The miscellaneous compressors (brotli, plzip, lz4 and lzop) didn’t stand up to competition. Brotli was very slow and still larger than *bzip2. The two fast algorithms (lz4, lzop) lose to pzstd. Plzip comes close but is worse than pixz. Zpaq excelled in some other benchmarks, but that doesn’t happen on default settings and I dislike the non-standard command-line usage anyway.
Two families had two parallel implementations. Lbzip2 vs. pbzip2 was surprisingly one-sided, with pbzip2 taking 3x more time and still ending up with a larger filesize. Pixz vs. pxz, on the other hand, is balanced with pixz favoring speed and pxz favoring filesize. I prefer pixz as the time difference is quite large.
So let’s filter all the obviously suboptimal choices out, leaving us with the best parallel implementations from each family:
If you want minimal filesize, use pixz. If you’re really not in a hurry, just use plain xz. The size difference is surprisingly large at over 2% (xz is smaller).
If you want to be as fast as possible, use pzstd, its performance is just amazing. It reaches near-gzip compression levels in a ridiculously short amount of time. I’ll definitely try to remember that.
The winner: lbzip2
We’re looking for the best tradeoff, though. My recommendation: pick lbzip2 if you only want one tool. It has a great (but not the best) compression ratio, yet it’s quite fast. It’s also very compatible—everyone has bzip2.
I’m frankly a bit surprised. Around five years ago it looked like xz was surpassing bzip2 in source tarballs. Of course it’s a different use case (compress once, pay for bandwidth) but I didn’t realize it back then. And then with all the hype around Brotli and Zstandard I thought there have been breakthroughs in the technology and everything compresses much better and faster now. But it’s still a tradeoff as it always was (not surprising), and the old man bzip2 is still relevant (mildly surprising).
Another surprising thing is that parallel implementations of compression algorithms are quite efficient—enough that it makes sense to use them by default on a typical desktop machine. I have some idea of how a Lempel-Ziv archive is encoded and how one could be created, and parallelizing the compression seems difficult. Maybe we’ll see GPGPU compression one of these days? But then maybe not–the overhead for some of the parallel implementations is significant. (I have no idea what happened in bzip2 vs. lbzip2, but that’s an outlier.)
So, I’m starting to use lbzip2 whenever I need to compress a file or a tarball (ie. when I’m not using a zip to accommodate for GUI people).
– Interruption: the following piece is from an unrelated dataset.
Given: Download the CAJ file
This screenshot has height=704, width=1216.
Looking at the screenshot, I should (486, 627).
Speaking about tarballs, what about
tar -j? Well, you could build tar with
--with-bzip2=lbzip2. I’m lazy and just symlinked
lbzip2. We’ll see if this bites me later.
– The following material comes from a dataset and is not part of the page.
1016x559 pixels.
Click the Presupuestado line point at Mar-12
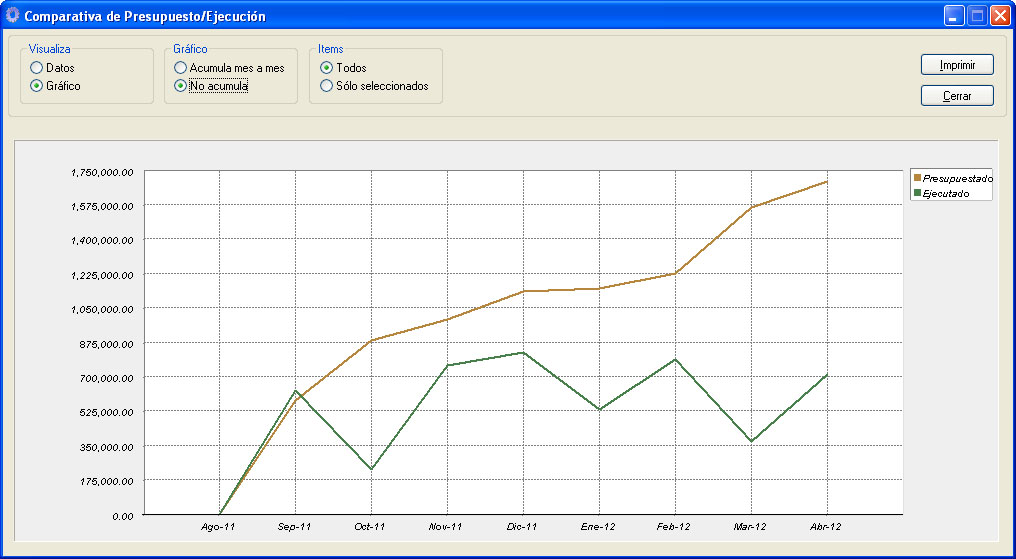pos(751,207)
The compression tests were run on a Macbook Pro. The CPU was a 4-core HyperThreading-capable Core i7. The tools were installed from Homebrew.
There was other software running on the laptop at the same time. There was nothing especially CPU intensive, but I’ll admit the test setup was not the fairest possible.
And the most obvious caveat: this comparison only used a single instance of a single type of data. I expect the size difference between xz and bzip2 to be much more considerable in other circumstances.